Exercise
Keep only the lines that hold the string "Read", filtering out the rest of the entries below.

Stored items
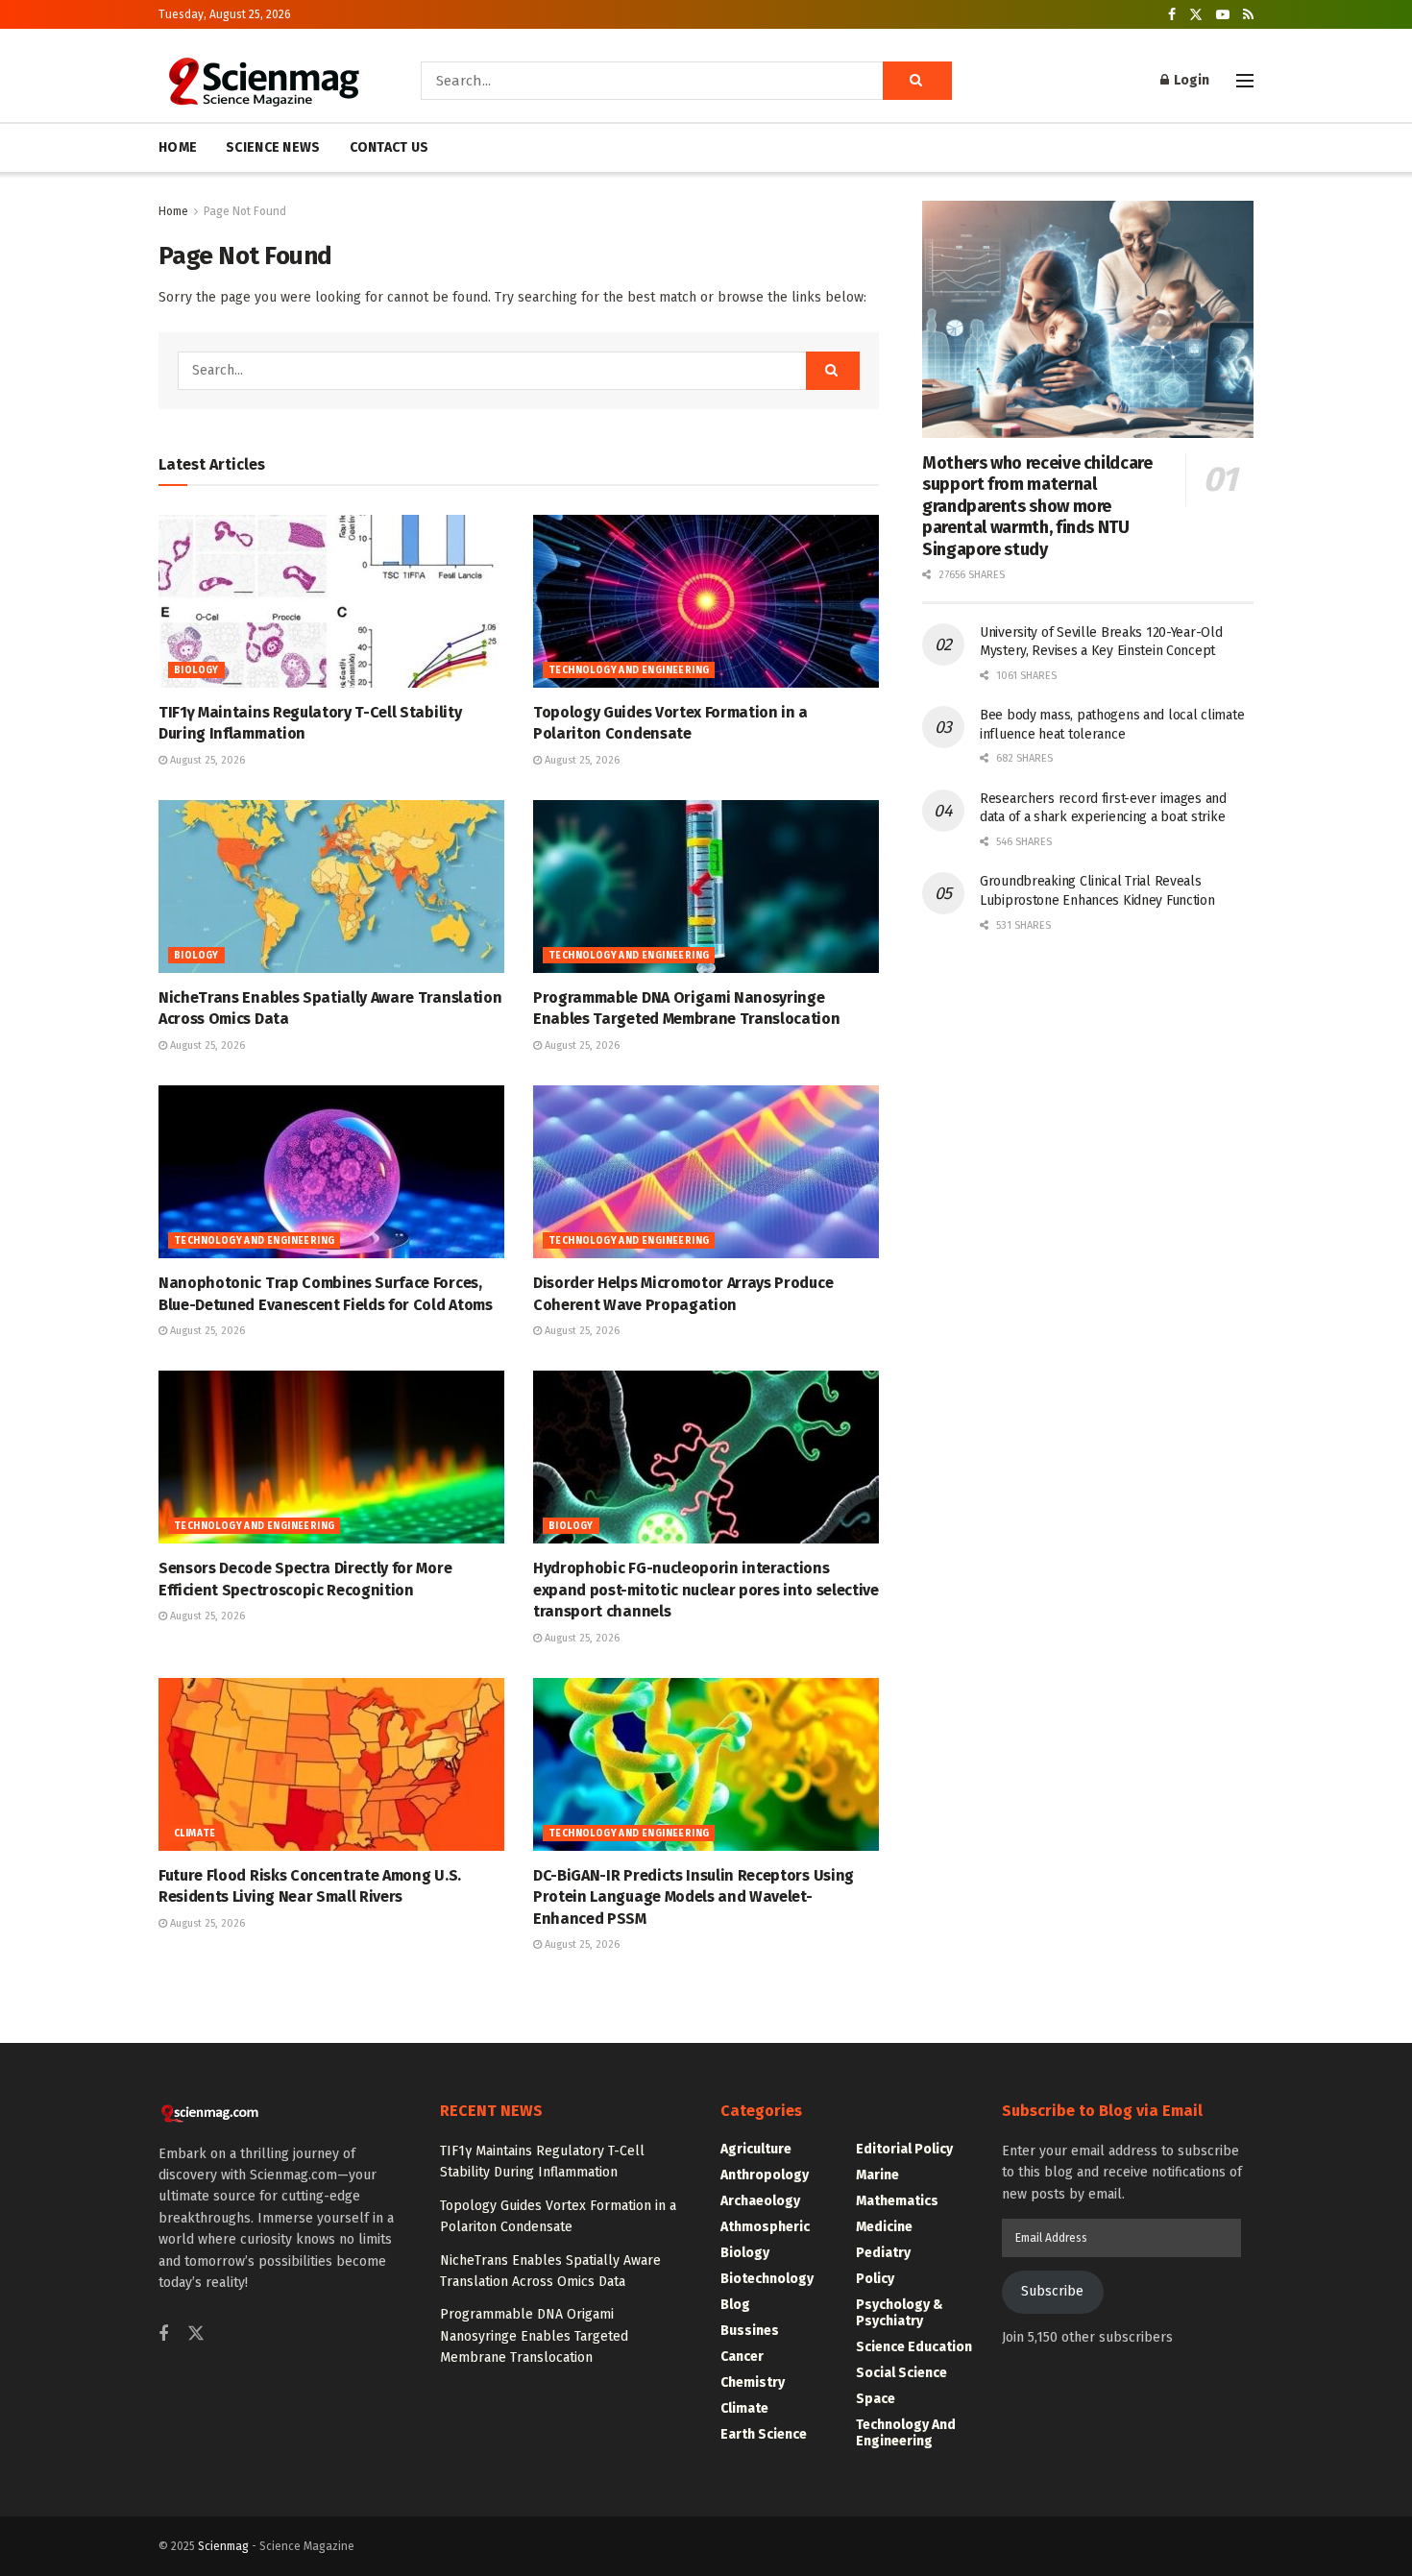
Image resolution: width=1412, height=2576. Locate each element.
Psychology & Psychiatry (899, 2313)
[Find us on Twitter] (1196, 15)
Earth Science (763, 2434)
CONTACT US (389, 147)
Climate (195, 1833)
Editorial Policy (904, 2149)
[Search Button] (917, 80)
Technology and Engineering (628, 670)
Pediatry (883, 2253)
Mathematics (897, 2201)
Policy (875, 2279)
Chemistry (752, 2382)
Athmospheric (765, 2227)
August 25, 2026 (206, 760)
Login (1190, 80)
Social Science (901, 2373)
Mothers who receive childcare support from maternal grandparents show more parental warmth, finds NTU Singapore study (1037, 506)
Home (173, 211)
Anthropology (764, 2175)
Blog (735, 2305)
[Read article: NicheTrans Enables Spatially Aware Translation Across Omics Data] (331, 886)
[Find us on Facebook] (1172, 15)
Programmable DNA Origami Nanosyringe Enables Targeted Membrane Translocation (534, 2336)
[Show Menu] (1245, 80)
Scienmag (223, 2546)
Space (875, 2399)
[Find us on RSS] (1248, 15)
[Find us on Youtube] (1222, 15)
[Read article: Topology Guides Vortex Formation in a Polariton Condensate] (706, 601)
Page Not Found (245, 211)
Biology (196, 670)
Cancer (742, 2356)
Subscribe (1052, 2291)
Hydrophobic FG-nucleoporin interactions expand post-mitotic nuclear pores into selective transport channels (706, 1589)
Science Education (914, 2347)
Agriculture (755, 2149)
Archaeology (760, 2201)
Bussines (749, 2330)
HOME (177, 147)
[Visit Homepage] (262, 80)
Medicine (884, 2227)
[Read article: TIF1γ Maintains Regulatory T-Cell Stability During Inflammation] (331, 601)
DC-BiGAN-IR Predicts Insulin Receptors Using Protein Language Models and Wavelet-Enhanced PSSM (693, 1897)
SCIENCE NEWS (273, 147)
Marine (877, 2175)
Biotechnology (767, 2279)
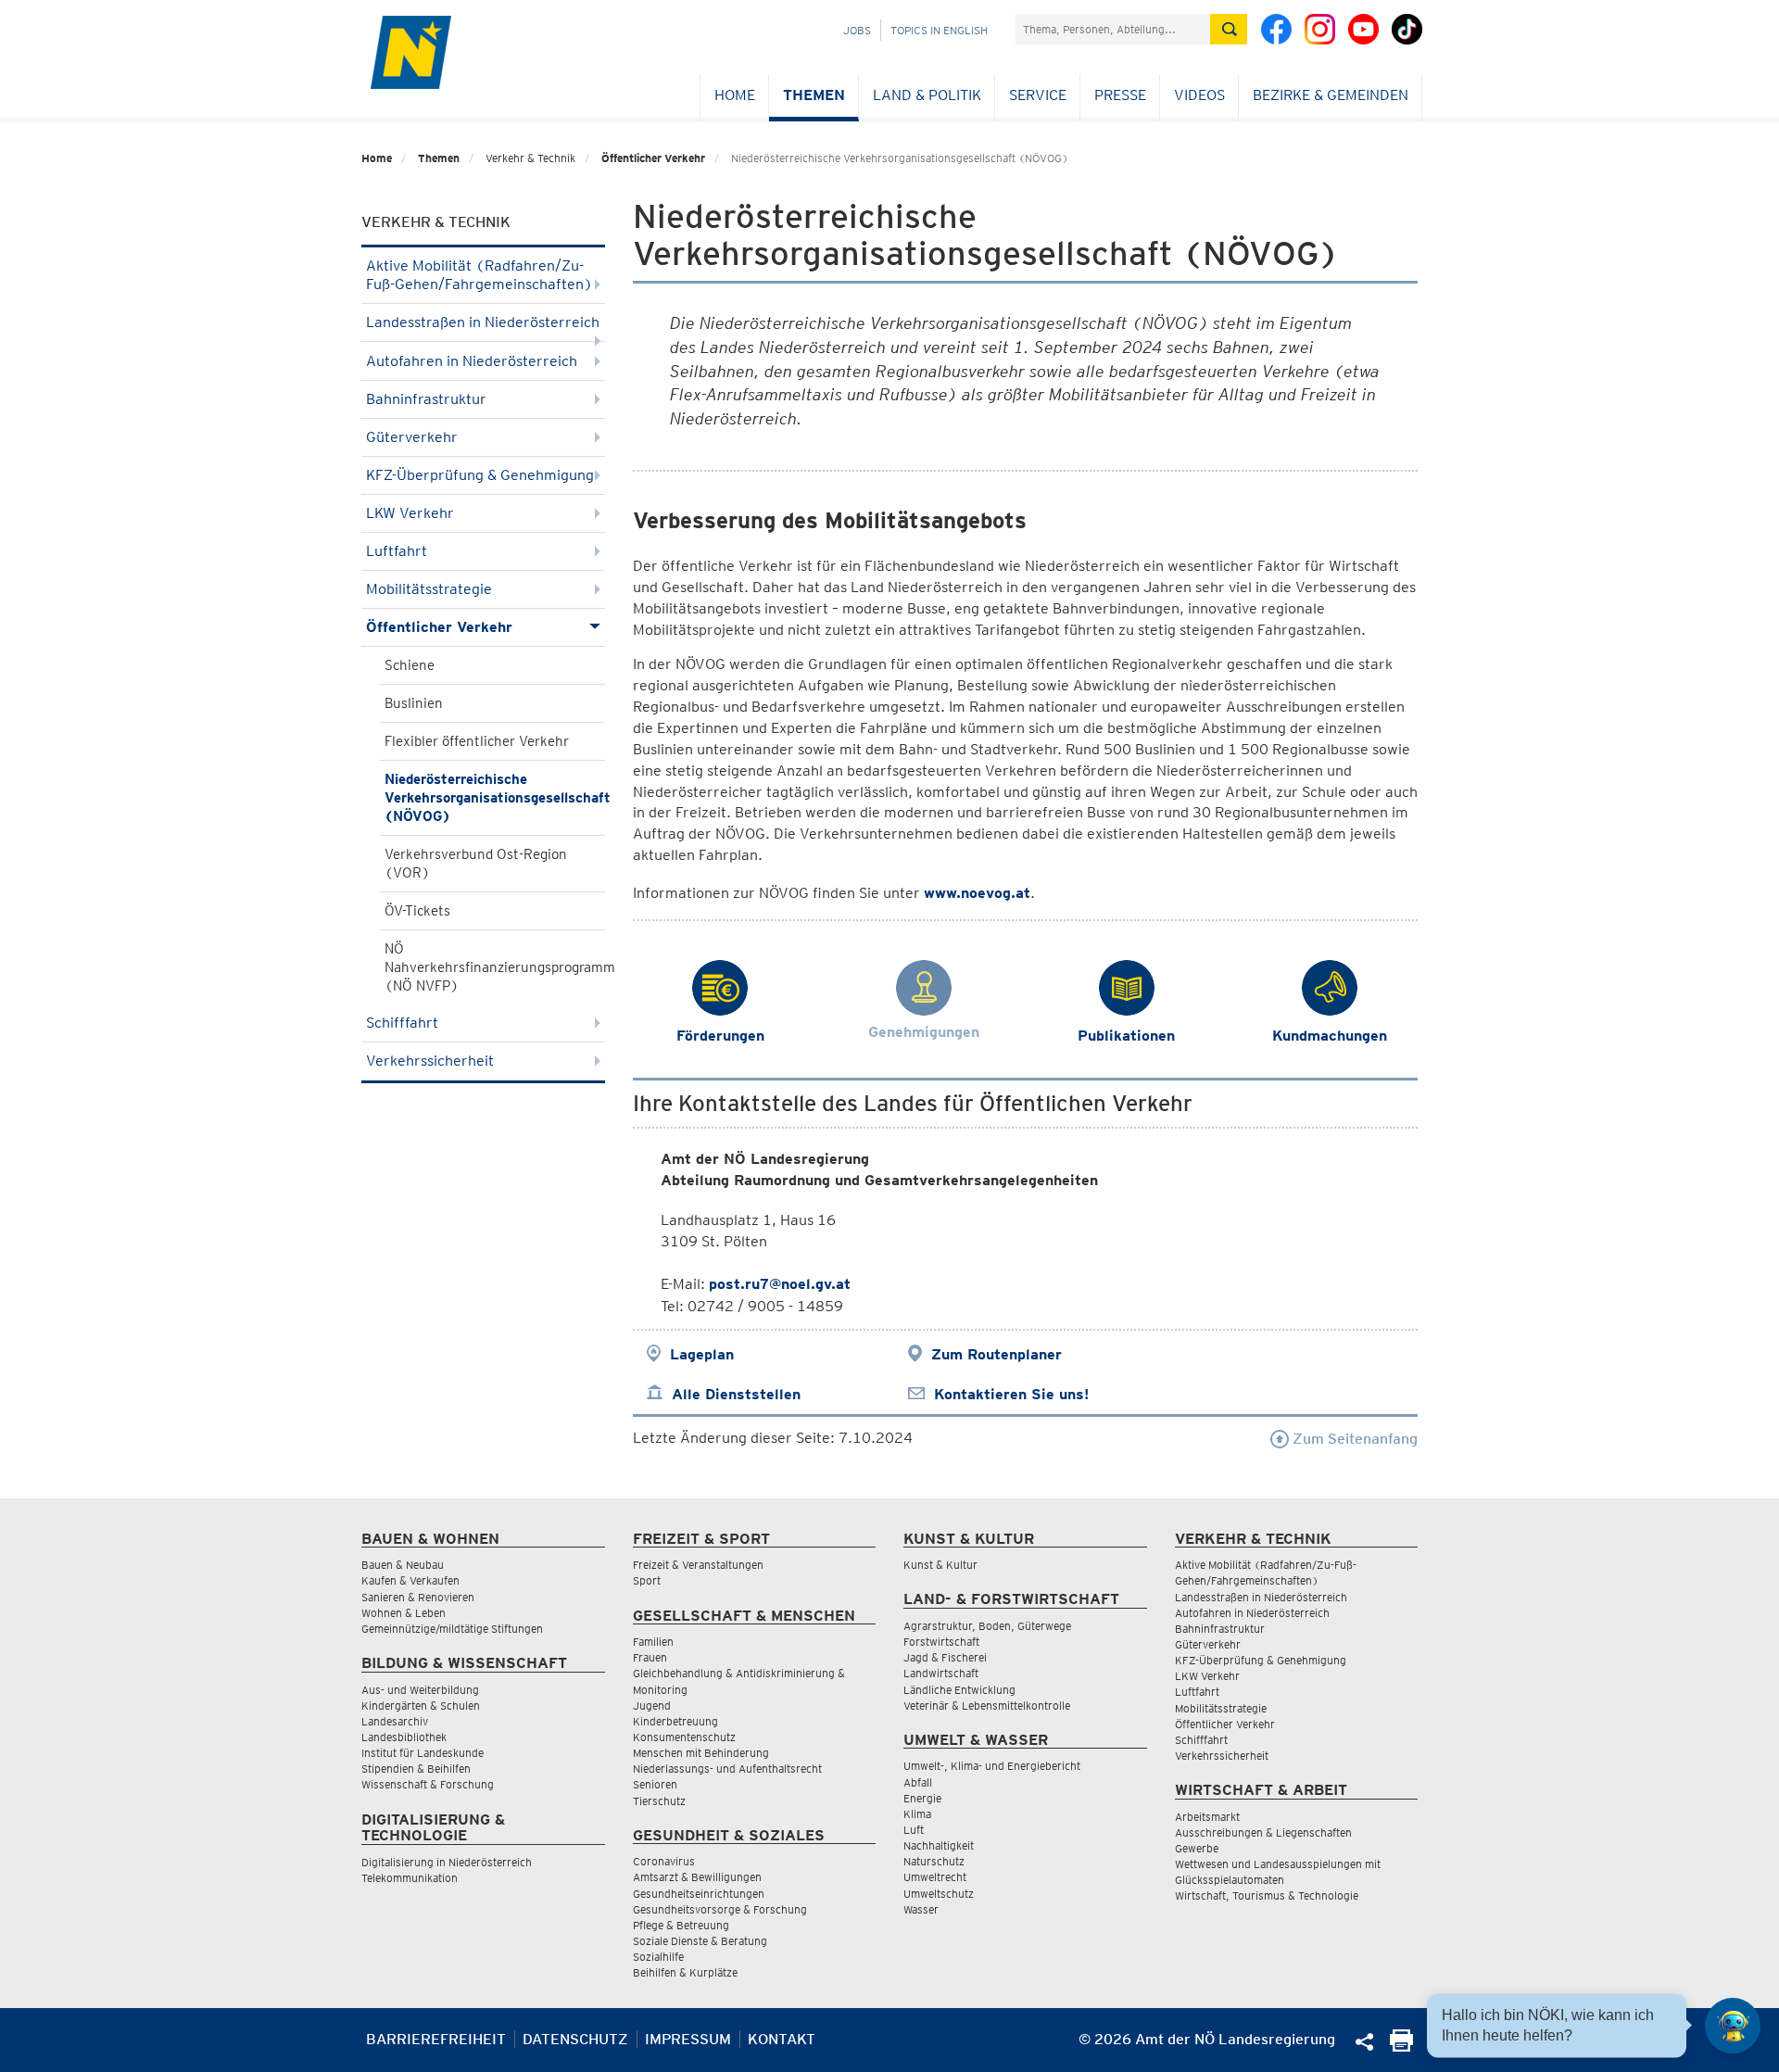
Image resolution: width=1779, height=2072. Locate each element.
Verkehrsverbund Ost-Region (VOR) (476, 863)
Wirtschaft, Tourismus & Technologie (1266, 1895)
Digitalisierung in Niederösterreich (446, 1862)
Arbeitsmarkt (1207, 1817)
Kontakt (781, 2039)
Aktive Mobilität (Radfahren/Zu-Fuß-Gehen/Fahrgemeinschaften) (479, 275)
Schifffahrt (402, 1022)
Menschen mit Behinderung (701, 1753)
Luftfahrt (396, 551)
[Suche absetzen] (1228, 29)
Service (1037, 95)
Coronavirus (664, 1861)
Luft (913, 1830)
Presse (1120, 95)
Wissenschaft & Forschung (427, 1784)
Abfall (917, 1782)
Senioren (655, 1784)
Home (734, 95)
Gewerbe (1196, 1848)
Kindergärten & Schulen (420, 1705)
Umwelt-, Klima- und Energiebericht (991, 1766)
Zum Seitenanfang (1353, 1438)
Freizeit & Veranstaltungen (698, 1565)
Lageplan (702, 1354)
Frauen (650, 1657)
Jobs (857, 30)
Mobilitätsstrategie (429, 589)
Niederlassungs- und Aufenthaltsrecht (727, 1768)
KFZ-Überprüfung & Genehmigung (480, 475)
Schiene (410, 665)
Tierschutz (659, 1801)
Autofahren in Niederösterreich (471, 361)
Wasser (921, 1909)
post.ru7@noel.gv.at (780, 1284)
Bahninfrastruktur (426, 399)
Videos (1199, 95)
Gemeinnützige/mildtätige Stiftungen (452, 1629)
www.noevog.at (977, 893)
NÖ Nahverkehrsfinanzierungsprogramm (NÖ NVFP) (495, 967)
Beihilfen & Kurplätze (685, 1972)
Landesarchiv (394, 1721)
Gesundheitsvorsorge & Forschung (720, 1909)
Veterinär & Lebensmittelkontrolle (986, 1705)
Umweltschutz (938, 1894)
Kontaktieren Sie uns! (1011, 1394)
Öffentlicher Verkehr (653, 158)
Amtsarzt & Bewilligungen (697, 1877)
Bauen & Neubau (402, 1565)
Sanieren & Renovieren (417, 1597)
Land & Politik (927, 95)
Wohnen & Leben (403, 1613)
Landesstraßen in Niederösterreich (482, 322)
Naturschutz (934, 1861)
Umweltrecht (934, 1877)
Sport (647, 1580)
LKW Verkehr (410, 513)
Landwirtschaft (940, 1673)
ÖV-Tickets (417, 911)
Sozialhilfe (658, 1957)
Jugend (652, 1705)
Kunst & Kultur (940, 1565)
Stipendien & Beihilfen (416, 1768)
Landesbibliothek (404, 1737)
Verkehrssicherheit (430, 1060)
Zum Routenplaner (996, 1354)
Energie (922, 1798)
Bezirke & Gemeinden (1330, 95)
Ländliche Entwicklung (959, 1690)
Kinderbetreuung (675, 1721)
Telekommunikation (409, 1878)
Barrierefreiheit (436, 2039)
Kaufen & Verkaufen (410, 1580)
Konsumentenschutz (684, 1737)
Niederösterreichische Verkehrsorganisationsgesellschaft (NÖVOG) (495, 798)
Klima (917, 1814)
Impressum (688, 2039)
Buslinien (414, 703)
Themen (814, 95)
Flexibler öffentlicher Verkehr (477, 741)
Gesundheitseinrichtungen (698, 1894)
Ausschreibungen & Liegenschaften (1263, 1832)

Answer area
[Read article: NicheTrans Enables Spatially Aware Translation Across Omics Data] (331, 886)
[Read article: Topology Guides Vortex Formation in a Polariton Condensate] (706, 601)
[Read article: TIF1γ Maintains Regulatory T-Cell Stability During Inflammation] (331, 601)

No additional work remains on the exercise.